• **Short task**
Return the lines from the one with "The image size is (756, 503)." up to and including the one with "Looking at the screenshot, I should (1053, 425).", word for word.

━━ Provided data ━━

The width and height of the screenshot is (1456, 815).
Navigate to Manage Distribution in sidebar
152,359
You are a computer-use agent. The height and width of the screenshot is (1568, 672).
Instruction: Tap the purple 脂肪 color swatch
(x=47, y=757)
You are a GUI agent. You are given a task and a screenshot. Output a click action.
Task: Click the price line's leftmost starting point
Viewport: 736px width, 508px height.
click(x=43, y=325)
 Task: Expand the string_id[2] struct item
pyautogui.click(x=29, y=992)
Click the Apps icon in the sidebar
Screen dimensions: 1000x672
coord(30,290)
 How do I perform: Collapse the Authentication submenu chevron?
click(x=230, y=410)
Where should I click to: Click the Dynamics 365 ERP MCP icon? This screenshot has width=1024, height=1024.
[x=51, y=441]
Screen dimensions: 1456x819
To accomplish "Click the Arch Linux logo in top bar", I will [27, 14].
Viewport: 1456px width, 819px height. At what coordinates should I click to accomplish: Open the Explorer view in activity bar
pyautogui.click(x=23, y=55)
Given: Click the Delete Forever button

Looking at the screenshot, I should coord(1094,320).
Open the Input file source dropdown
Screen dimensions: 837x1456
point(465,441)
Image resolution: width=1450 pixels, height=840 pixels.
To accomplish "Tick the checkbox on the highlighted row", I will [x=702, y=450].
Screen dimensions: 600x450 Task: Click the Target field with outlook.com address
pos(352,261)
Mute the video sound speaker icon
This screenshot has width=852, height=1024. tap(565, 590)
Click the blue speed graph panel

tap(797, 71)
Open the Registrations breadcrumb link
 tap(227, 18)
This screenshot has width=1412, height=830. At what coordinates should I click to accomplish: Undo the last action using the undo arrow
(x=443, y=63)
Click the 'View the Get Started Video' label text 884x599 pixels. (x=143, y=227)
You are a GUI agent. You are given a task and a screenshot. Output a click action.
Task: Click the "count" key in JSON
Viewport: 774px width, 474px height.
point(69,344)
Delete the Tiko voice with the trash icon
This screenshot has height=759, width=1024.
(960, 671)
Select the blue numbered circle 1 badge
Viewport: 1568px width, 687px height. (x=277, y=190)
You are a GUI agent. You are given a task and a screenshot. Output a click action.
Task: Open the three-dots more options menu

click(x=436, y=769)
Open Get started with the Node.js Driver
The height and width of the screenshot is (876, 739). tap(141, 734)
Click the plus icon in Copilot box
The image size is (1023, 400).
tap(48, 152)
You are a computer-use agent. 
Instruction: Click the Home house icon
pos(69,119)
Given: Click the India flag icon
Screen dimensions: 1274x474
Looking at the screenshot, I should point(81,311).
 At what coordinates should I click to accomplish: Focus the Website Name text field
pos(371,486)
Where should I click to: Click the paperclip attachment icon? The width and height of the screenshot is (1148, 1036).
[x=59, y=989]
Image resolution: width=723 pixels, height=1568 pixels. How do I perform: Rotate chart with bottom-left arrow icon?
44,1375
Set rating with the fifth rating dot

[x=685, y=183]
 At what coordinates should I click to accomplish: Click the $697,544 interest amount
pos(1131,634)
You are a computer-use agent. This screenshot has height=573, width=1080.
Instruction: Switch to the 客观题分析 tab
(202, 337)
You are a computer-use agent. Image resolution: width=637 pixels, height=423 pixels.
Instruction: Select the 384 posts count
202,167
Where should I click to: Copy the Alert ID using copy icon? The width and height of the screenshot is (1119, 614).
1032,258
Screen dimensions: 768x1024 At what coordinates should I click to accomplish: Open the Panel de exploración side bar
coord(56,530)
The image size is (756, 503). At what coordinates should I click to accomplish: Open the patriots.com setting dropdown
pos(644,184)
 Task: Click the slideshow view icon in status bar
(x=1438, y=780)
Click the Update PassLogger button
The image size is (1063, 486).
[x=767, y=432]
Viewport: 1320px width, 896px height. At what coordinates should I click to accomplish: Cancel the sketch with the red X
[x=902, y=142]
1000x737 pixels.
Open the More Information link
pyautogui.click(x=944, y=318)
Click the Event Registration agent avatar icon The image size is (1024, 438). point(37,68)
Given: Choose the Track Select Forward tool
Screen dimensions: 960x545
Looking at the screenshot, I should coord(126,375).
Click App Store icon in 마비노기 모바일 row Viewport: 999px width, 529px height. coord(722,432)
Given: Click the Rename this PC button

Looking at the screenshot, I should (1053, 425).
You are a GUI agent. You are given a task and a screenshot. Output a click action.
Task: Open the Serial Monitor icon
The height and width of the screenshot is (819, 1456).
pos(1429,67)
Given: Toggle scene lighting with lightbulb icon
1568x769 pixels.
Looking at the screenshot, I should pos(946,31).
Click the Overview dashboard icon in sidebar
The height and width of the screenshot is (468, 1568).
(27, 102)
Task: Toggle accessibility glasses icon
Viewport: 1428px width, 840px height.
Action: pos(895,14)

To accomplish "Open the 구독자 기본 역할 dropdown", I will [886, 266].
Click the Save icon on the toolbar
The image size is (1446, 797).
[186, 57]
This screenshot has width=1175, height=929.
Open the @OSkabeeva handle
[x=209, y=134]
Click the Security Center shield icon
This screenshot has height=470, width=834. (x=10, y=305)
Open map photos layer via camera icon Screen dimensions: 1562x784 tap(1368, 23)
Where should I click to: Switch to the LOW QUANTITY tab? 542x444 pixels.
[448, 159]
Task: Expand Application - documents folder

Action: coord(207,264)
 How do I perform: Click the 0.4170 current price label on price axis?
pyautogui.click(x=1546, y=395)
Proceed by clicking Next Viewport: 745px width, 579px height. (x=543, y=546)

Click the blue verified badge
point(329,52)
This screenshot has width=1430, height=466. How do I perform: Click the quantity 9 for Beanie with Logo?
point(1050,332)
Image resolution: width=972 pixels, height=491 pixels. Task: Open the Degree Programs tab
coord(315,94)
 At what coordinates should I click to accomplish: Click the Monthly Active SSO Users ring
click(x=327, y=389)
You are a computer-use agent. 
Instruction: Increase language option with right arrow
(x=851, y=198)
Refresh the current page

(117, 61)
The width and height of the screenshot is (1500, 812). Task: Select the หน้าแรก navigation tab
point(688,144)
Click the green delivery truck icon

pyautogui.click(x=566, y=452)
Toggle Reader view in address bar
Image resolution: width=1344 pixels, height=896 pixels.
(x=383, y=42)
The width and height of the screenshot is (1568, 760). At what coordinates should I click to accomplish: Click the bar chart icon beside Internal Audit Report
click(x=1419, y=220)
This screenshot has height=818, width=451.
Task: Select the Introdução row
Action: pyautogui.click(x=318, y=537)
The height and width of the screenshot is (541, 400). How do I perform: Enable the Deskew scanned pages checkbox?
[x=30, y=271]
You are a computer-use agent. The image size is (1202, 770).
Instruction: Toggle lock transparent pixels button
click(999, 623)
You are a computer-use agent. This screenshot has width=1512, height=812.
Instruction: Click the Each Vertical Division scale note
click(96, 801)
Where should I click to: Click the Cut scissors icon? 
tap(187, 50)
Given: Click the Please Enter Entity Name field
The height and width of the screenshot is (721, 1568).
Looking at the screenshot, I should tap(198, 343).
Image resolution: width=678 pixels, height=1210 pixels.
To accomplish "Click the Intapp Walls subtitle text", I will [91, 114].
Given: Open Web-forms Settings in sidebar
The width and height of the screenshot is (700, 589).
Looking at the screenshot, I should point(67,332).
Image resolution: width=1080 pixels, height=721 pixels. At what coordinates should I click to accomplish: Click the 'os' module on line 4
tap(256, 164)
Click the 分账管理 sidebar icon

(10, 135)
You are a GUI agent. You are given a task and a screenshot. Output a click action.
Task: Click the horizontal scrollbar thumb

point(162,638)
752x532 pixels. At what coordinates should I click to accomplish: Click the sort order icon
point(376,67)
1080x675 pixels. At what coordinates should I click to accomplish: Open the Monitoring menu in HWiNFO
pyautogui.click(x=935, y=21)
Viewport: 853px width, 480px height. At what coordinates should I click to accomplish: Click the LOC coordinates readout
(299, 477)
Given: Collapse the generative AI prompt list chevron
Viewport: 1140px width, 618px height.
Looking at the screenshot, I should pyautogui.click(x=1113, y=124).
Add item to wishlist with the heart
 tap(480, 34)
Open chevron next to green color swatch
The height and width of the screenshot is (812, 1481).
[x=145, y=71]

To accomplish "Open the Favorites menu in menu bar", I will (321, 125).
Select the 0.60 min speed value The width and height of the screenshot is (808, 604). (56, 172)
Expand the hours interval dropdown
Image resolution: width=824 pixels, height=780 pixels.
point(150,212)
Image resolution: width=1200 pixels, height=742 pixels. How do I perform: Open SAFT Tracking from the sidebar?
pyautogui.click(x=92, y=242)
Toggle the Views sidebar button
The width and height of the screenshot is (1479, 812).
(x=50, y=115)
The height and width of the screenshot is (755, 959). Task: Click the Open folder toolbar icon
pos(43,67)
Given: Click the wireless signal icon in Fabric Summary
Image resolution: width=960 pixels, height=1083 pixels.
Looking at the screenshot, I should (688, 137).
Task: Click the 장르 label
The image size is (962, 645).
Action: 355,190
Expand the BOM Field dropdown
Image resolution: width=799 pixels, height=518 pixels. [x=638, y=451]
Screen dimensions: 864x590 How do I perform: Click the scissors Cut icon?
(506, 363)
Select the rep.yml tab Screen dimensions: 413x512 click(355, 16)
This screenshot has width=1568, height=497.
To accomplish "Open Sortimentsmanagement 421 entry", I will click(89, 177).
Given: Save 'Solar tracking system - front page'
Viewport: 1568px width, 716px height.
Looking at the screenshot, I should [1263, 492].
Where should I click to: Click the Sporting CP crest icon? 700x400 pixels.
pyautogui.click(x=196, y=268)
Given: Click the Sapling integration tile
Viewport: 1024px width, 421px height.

━━━

• **Exercise result**
The image size is (756, 503). At what coordinates should I click to accomplish: Open the patriots.com setting dropdown
pos(644,184)
 Task: Click the slideshow view icon in status bar
(x=1438, y=780)
Click the Update PassLogger button
The image size is (1063, 486).
[x=767, y=432]
Viewport: 1320px width, 896px height. At what coordinates should I click to accomplish: Cancel the sketch with the red X
[x=902, y=142]
1000x737 pixels.
Open the More Information link
pyautogui.click(x=944, y=318)
Click the Event Registration agent avatar icon The image size is (1024, 438). point(37,68)
Given: Choose the Track Select Forward tool
Screen dimensions: 960x545
Looking at the screenshot, I should coord(126,375).
Click App Store icon in 마비노기 모바일 row Viewport: 999px width, 529px height. coord(722,432)
Given: Click the Rename this PC button

Looking at the screenshot, I should (1053, 425).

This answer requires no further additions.